Only a narrow city street in Washington separates the International Monetary Fund from the World Bank. Demonstrators often lump the two buildings together as targets for anti-globalisation protests. But anyone who gets inside finds a world of difference.
The IMF is secretive and impenetrable, and subject to the policy shifts of the US Treasury, its biggest shareholder. The World Bank is more like a university debating society where the ferocity of internal criticism of the IMF's bail-out policies among some staffers can sometimes match that of the street protests.
The festering antagonism between individual policy-makers in the two institutions is exacerbated by their overlapping roles. The IMF responds to country crises with loans that often carry strict conditions such as cutbacks in public spending, which conflict with World Bank programmes to reduce poverty.
Two years ago Joseph Stiglitz, an open critic of the IMF, resigned as the World Bank's chief economist, allegedly after pressure from the US Treasury on World Bank president James Wolfensohn. The Nobel Prize-winning economist has now published a book, Globalisation and Its Discontents, which takes issue with the IMF role in Asia, Russia and Brazil in the 1990s, and accuses the Fund of compounding misery in the developing world by imposing policy prescriptions that are the opposite of those applauded in the Western market economies, such as lower taxes, lower interest rates and increased consumer confidence.
When the World Bank asked Stiglitz to launch the bestseller in its bookshop on June 28th, it also invited the IMF to send a representative in the interests of dialogue. When Kenneth Rogoff, the IMF's chief economist, turned up, some 400 staff members anticipated a lively, off-the-record exchange. Instead they got what the author described later as an ambush. Rogoff excoriated Stiglitz in a scathing prepared statement, which the IMF has since posted on its website, www.imf.org.
After years of having its performance attacked by all sides, the empire had evidently decided to strike back. And it was personal. Rogoff started by telling an anecdote designed to portray Stiglitz as, above all, arrogant. In the late 1980s the two economists were discussing Paul Volker, former US Federal Reserve chairman, he said. Stiglitz had asked him, "Tell me, is he really smart... is he smart like us?"
Rogoff then dismissed Stiglitz's policy ideas as "at best highly controversial, at worst snake oil". The Stiglitzian prescription for a distressed government was to issue more debt and print more money, but "we at the IMF - no, make that we on the planet Earth - have considerable experience suggesting otherwise". Did the former World Bank economist not realise printing money raised inflation and stifled growth?

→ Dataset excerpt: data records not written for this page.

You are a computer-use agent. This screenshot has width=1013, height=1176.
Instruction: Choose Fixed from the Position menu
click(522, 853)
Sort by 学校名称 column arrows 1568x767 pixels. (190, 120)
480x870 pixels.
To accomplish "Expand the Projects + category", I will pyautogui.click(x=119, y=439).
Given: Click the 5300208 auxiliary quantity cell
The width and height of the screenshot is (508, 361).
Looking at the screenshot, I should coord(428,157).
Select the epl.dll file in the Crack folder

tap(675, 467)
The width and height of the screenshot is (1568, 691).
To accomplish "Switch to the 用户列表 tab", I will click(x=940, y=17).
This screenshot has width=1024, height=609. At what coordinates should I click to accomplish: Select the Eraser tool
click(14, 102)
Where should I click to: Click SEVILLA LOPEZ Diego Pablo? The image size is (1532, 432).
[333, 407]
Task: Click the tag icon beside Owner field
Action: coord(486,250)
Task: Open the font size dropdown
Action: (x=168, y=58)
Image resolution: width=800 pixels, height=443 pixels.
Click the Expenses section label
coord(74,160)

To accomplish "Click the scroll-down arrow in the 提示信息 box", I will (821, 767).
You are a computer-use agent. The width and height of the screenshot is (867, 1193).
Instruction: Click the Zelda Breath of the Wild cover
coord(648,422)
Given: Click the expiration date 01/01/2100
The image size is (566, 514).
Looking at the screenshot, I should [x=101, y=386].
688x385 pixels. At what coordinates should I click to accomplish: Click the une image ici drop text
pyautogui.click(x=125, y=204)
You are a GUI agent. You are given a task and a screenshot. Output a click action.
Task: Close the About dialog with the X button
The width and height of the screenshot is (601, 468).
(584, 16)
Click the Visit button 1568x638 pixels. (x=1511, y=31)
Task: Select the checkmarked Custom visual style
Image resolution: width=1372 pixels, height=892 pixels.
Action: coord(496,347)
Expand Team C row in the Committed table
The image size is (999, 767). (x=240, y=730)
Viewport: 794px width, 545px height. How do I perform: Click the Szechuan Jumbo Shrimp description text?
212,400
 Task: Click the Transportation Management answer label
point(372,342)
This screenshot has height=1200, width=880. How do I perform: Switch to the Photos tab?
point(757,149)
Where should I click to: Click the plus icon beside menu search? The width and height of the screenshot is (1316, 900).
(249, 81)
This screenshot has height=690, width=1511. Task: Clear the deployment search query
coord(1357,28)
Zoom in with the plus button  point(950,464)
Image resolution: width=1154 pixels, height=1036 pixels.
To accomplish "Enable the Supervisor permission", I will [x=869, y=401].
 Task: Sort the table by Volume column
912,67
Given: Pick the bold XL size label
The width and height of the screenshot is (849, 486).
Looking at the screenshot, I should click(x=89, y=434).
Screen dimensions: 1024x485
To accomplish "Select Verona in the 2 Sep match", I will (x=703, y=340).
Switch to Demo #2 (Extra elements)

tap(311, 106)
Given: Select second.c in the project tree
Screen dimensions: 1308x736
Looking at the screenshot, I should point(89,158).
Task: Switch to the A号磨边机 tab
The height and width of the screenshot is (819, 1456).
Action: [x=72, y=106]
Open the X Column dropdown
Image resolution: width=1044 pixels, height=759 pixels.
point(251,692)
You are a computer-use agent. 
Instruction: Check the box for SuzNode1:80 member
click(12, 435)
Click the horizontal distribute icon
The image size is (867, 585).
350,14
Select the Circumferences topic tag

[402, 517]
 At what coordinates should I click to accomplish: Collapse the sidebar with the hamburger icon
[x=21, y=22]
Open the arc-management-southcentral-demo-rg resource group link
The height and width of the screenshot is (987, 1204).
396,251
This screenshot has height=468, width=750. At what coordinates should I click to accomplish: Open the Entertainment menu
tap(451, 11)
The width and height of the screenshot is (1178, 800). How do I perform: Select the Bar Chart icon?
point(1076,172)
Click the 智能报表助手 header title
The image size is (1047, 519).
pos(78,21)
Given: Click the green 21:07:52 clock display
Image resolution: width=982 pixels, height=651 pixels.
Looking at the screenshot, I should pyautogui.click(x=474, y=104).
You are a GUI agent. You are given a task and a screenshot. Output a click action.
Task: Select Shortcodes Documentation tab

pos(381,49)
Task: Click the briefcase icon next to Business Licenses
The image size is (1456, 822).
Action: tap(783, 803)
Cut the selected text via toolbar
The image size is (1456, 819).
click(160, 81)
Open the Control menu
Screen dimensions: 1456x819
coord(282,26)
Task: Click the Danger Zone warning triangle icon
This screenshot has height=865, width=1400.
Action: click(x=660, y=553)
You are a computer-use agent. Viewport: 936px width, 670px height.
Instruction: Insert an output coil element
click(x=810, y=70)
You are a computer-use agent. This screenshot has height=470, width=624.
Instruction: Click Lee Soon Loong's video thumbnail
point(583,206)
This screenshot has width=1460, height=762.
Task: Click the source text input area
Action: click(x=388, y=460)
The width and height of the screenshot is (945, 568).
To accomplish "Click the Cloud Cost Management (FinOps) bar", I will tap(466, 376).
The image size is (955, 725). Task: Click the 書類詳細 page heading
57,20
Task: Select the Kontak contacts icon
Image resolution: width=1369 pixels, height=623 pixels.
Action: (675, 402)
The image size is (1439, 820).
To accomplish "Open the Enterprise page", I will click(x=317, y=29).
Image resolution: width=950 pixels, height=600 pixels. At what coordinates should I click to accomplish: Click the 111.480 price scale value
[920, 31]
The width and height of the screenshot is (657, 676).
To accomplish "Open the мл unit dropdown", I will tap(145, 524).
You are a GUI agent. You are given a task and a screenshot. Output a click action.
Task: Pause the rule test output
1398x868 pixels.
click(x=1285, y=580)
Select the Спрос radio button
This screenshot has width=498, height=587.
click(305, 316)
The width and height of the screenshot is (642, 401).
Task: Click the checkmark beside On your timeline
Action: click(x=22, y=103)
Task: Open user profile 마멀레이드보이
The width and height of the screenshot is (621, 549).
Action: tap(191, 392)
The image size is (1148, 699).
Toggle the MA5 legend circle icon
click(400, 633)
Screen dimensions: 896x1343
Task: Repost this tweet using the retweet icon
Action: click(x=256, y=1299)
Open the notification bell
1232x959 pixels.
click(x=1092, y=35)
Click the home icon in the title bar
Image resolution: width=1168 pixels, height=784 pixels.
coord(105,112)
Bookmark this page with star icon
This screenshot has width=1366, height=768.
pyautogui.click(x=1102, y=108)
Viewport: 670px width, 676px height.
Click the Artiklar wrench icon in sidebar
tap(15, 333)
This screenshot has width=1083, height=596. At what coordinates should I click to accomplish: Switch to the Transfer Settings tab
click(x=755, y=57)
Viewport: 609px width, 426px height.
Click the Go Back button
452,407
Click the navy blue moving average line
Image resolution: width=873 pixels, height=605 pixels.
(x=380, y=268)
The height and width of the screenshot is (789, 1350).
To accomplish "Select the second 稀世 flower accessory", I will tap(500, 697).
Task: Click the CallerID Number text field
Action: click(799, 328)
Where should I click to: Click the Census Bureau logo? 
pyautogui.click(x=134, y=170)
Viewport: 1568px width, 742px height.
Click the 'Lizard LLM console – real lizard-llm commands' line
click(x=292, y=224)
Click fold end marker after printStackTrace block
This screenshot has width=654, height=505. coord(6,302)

Rogoff concluded by accusing Stiglitz of slandering former IMF number two Stanley Fischer, now with Citibank, by "implying that Citibank may have dangled a job offer in front of him, in return for co-operation in debt renegotiations". Of all the false inferences and innuendos in the book, he said, "this is the most outrageous". (Stiglitz wrote, "Was Fischer being richly rewarded for having faithfully executed what he was told by the US government to do?")
Rogoff concluded: "Joe, you are a towering genius. Like your fellow Nobel Prize winner, John Nash, you have a 'beautiful mind'. As a policy-maker, however, you were just a bit less impressive." When a member of the audience accused Rogoff of an inappropriate personal attack, World Bank officials applauded.
This week Stiglitz is continuing to preach his anti-IMF message in the pages of newspapers in the UK, where he is currently promoting his book. The IMF made two disastrous mistakes in the 1990s, he told the Guardian: the first was making IMF loans conditional on fragile economies opening up their financial sectors, which allowed destructive speculative capital flows; the second was to demand public spending cut-backs and high interest rates, intensifying the recession and the pain.
He accused the IMF of making the same mistake with Argentina today. In the London Times Stiglitz said that instead of getting to debate the issues at the Washington event, he had been subjected to character assassination in Rogoff's surprise attack.
Rogoff, also a distinguished economist, did have substantial things to say about IMF policy in his assault on Stiglitz's reputation. The IMF has moved some distance in reforming its policy prescriptions under the weight of worldwide protest against a global financial system that is massively unfair. But personal abuse is always remembered. The serious bits get overlooked.
One of Stiglitz's chief criticisms of the IMF when he resigned was that when he tried to debate issues with the people across the street, he was always rebuffed. Apparently that hasn't changed much.